[Opening Data extract section]
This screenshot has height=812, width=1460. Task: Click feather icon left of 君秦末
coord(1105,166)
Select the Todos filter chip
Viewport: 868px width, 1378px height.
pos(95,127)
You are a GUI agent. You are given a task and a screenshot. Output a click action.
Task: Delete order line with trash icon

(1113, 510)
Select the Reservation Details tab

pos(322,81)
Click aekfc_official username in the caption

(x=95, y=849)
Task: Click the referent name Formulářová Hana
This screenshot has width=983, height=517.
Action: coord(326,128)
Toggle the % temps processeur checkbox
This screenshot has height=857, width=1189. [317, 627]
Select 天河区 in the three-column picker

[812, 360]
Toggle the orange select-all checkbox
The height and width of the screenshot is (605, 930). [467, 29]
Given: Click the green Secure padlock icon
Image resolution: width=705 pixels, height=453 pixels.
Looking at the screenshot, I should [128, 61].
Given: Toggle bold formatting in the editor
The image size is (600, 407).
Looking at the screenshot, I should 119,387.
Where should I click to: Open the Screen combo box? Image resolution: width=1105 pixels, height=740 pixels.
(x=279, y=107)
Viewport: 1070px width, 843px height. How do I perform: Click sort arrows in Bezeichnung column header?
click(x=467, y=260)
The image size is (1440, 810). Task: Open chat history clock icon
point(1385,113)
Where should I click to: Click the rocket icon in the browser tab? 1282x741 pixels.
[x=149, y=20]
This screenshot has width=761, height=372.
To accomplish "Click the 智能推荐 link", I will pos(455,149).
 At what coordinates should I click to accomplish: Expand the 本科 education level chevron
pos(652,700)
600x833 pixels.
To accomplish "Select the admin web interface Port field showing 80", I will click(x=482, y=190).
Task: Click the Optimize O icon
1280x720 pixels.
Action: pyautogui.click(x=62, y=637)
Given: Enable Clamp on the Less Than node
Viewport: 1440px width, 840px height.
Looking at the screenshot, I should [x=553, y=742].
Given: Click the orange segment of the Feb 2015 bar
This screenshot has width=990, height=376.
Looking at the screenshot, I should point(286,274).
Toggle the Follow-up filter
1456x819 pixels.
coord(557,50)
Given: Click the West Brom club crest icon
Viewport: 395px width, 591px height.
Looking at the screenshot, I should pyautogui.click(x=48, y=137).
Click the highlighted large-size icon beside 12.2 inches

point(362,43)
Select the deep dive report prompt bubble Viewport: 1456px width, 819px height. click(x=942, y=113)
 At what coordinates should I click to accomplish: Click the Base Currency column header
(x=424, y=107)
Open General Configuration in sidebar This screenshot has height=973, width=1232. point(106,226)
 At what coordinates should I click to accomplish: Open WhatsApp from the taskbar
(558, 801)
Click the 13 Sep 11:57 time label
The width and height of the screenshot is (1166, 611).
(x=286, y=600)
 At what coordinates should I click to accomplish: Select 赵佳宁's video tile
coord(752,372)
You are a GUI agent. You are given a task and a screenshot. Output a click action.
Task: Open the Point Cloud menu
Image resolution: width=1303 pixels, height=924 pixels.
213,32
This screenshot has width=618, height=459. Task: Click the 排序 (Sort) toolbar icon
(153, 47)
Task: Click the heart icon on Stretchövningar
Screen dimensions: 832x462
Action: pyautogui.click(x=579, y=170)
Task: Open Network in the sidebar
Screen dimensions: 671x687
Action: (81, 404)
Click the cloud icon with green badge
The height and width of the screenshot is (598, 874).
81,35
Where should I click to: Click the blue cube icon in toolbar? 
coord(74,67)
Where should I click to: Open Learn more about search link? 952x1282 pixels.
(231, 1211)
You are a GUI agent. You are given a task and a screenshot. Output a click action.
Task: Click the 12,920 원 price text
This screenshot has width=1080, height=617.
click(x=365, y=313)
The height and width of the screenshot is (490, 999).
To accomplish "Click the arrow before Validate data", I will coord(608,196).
[Closing Data extract section]
▸ **The task**
Copy every entry exactly; no part may be left out.

▸ **Solution to this task**
This screenshot has height=812, width=1460. Task: Click feather icon left of 君秦末
coord(1105,166)
Select the Todos filter chip
Viewport: 868px width, 1378px height.
pos(95,127)
You are a GUI agent. You are given a task and a screenshot. Output a click action.
Task: Delete order line with trash icon

(1113, 510)
Select the Reservation Details tab

pos(322,81)
Click aekfc_official username in the caption

(x=95, y=849)
Task: Click the referent name Formulářová Hana
This screenshot has width=983, height=517.
Action: coord(326,128)
Toggle the % temps processeur checkbox
This screenshot has height=857, width=1189. [317, 627]
Select 天河区 in the three-column picker

[812, 360]
Toggle the orange select-all checkbox
The height and width of the screenshot is (605, 930). [467, 29]
Given: Click the green Secure padlock icon
Image resolution: width=705 pixels, height=453 pixels.
Looking at the screenshot, I should [128, 61].
Given: Toggle bold formatting in the editor
The image size is (600, 407).
Looking at the screenshot, I should 119,387.
Where should I click to: Open the Screen combo box? Image resolution: width=1105 pixels, height=740 pixels.
(x=279, y=107)
Viewport: 1070px width, 843px height. How do I perform: Click sort arrows in Bezeichnung column header?
click(x=467, y=260)
The image size is (1440, 810). Task: Open chat history clock icon
point(1385,113)
Where should I click to: Click the rocket icon in the browser tab? 1282x741 pixels.
[x=149, y=20]
This screenshot has width=761, height=372.
To accomplish "Click the 智能推荐 link", I will pos(455,149).
 At what coordinates should I click to accomplish: Expand the 本科 education level chevron
pos(652,700)
600x833 pixels.
To accomplish "Select the admin web interface Port field showing 80", I will click(x=482, y=190).
Task: Click the Optimize O icon
1280x720 pixels.
Action: pyautogui.click(x=62, y=637)
Given: Enable Clamp on the Less Than node
Viewport: 1440px width, 840px height.
Looking at the screenshot, I should [x=553, y=742].
Given: Click the orange segment of the Feb 2015 bar
This screenshot has width=990, height=376.
Looking at the screenshot, I should point(286,274).
Toggle the Follow-up filter
1456x819 pixels.
coord(557,50)
Given: Click the West Brom club crest icon
Viewport: 395px width, 591px height.
Looking at the screenshot, I should pyautogui.click(x=48, y=137).
Click the highlighted large-size icon beside 12.2 inches

point(362,43)
Select the deep dive report prompt bubble Viewport: 1456px width, 819px height. click(x=942, y=113)
 At what coordinates should I click to accomplish: Click the Base Currency column header
(x=424, y=107)
Open General Configuration in sidebar This screenshot has height=973, width=1232. point(106,226)
 At what coordinates should I click to accomplish: Open WhatsApp from the taskbar
(558, 801)
Click the 13 Sep 11:57 time label
The width and height of the screenshot is (1166, 611).
(x=286, y=600)
 At what coordinates should I click to accomplish: Select 赵佳宁's video tile
coord(752,372)
You are a GUI agent. You are given a task and a screenshot. Output a click action.
Task: Open the Point Cloud menu
Image resolution: width=1303 pixels, height=924 pixels.
213,32
This screenshot has width=618, height=459. Task: Click the 排序 (Sort) toolbar icon
(153, 47)
Task: Click the heart icon on Stretchövningar
Screen dimensions: 832x462
Action: pyautogui.click(x=579, y=170)
Task: Open Network in the sidebar
Screen dimensions: 671x687
Action: (81, 404)
Click the cloud icon with green badge
The height and width of the screenshot is (598, 874).
81,35
Where should I click to: Click the blue cube icon in toolbar? 
coord(74,67)
Where should I click to: Open Learn more about search link? 952x1282 pixels.
(231, 1211)
You are a GUI agent. You are given a task and a screenshot. Output a click action.
Task: Click the 12,920 원 price text
This screenshot has width=1080, height=617.
click(x=365, y=313)
The height and width of the screenshot is (490, 999).
To accomplish "Click the arrow before Validate data", I will coord(608,196).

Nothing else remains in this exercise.